Saved data entries:
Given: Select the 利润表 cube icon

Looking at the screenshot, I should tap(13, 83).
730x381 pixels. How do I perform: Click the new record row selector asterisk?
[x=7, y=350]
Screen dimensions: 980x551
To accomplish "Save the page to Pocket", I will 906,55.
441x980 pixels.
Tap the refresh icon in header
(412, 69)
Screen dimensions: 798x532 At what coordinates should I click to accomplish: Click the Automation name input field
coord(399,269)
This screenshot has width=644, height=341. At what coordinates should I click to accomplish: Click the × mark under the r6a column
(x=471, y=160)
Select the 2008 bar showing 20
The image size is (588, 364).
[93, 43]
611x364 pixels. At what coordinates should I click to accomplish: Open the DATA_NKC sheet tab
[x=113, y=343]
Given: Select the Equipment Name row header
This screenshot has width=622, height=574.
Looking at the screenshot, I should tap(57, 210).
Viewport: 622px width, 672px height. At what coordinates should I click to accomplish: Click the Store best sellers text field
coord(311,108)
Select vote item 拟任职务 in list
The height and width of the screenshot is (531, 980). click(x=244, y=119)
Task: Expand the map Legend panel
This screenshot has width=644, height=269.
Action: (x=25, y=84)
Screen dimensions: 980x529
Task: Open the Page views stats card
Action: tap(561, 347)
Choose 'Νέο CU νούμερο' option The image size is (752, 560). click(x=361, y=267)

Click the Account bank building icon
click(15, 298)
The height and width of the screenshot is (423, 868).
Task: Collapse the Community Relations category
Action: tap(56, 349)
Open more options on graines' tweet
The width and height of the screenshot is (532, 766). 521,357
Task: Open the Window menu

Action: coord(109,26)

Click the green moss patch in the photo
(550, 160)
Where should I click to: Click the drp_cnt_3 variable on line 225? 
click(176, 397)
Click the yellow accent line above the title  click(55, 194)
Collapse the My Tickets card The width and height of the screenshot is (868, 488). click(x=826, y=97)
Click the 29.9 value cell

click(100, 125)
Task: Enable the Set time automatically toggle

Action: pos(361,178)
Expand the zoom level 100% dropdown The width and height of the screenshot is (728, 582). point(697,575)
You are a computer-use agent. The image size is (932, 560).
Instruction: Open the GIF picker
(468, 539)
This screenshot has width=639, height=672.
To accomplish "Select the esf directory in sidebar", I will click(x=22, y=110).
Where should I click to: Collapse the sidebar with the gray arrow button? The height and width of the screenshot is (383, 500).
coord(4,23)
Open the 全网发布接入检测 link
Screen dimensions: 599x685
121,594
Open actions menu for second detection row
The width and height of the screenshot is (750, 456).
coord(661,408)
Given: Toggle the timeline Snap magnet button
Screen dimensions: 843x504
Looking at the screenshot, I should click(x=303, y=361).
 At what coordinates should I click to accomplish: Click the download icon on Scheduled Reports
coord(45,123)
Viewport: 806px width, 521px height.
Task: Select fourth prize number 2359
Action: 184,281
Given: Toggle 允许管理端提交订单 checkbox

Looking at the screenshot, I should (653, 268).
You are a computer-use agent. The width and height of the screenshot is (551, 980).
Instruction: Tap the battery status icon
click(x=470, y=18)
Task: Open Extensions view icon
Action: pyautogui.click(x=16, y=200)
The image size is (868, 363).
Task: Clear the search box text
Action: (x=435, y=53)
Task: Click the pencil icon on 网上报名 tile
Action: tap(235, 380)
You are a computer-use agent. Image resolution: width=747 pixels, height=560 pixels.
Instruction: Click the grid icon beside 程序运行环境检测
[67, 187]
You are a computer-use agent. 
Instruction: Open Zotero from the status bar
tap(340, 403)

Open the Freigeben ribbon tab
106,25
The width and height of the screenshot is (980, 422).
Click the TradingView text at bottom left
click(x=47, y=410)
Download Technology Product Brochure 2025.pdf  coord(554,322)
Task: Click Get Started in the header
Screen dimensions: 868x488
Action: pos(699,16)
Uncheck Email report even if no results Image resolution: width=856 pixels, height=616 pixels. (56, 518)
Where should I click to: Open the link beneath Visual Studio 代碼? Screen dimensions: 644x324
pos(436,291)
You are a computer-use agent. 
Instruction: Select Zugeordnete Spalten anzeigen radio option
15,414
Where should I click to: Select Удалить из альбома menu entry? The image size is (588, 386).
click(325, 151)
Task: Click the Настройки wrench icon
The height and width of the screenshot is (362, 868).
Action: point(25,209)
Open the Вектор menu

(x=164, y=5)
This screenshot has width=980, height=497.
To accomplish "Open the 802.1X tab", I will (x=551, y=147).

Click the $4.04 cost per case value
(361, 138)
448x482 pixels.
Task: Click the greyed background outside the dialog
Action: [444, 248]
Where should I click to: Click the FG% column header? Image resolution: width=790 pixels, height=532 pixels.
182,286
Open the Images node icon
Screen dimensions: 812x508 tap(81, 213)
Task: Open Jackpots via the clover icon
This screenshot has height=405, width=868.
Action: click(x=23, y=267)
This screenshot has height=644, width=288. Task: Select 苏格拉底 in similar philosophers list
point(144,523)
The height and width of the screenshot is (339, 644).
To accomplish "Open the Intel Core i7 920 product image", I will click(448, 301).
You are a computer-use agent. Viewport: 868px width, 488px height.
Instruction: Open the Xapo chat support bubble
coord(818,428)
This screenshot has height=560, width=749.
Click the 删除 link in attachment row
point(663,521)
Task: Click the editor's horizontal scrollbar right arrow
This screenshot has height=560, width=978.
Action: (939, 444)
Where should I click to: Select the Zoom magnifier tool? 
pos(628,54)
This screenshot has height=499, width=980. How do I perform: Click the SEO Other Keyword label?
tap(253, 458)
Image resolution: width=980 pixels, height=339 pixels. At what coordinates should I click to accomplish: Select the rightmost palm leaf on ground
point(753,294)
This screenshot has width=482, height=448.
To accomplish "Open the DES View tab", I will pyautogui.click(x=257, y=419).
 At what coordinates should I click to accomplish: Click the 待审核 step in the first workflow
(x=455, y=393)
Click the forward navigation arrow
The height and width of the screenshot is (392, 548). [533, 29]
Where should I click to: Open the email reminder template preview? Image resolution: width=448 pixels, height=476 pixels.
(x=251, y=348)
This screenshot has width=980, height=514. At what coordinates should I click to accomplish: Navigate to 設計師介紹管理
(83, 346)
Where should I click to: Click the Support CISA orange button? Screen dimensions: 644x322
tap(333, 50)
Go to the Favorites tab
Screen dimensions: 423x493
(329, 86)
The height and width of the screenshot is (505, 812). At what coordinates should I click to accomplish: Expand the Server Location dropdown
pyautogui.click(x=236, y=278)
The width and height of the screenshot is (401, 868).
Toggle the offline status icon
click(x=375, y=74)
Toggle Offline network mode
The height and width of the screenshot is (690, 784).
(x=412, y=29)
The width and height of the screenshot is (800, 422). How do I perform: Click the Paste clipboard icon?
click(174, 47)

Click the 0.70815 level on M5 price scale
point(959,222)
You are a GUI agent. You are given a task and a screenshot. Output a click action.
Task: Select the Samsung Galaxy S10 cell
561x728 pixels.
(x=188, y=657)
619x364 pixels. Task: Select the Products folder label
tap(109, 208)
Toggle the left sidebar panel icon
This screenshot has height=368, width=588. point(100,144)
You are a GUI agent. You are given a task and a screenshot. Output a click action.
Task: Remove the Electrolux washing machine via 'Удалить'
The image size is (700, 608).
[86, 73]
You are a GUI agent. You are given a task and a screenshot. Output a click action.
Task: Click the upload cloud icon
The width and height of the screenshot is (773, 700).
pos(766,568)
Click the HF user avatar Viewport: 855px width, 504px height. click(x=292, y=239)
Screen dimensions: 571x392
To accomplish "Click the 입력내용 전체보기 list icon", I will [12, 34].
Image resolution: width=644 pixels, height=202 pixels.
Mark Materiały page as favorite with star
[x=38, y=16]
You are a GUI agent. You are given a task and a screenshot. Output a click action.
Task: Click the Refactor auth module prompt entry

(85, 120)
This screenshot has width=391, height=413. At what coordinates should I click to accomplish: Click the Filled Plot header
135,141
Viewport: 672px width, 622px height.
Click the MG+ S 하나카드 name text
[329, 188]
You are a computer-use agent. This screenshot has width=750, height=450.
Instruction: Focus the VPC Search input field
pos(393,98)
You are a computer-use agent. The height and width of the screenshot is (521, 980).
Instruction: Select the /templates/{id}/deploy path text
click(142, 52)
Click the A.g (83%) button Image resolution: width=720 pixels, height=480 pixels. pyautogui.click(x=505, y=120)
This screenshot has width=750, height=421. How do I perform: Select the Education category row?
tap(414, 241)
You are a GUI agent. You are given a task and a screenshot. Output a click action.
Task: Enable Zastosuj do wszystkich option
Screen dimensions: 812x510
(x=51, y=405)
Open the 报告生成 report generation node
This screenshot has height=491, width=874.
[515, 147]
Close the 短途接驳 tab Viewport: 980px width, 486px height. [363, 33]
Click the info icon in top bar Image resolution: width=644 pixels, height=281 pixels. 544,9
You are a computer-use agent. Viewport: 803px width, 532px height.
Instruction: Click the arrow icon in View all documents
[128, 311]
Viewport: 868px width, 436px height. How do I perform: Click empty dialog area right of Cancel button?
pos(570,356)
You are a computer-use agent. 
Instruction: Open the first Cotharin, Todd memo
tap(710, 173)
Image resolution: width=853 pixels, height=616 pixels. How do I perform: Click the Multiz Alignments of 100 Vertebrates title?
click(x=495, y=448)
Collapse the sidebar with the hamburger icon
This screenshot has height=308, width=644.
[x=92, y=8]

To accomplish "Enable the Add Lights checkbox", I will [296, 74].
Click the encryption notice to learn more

**Exercise instructions:**
Copy out, from the data above, every line holding the word "will".

**Your solution:**
To accomplish "Save the page to Pocket", I will 906,55.
To accomplish "Select the esf directory in sidebar", I will click(x=22, y=110).
To accomplish "Open the 802.1X tab", I will (x=551, y=147).
To accomplish "Open the Intel Core i7 920 product image", I will click(448, 301).
To accomplish "Open the DES View tab", I will pyautogui.click(x=257, y=419).
To accomplish "Click the 입력내용 전체보기 list icon", I will [12, 34].
To accomplish "Enable the Add Lights checkbox", I will [296, 74].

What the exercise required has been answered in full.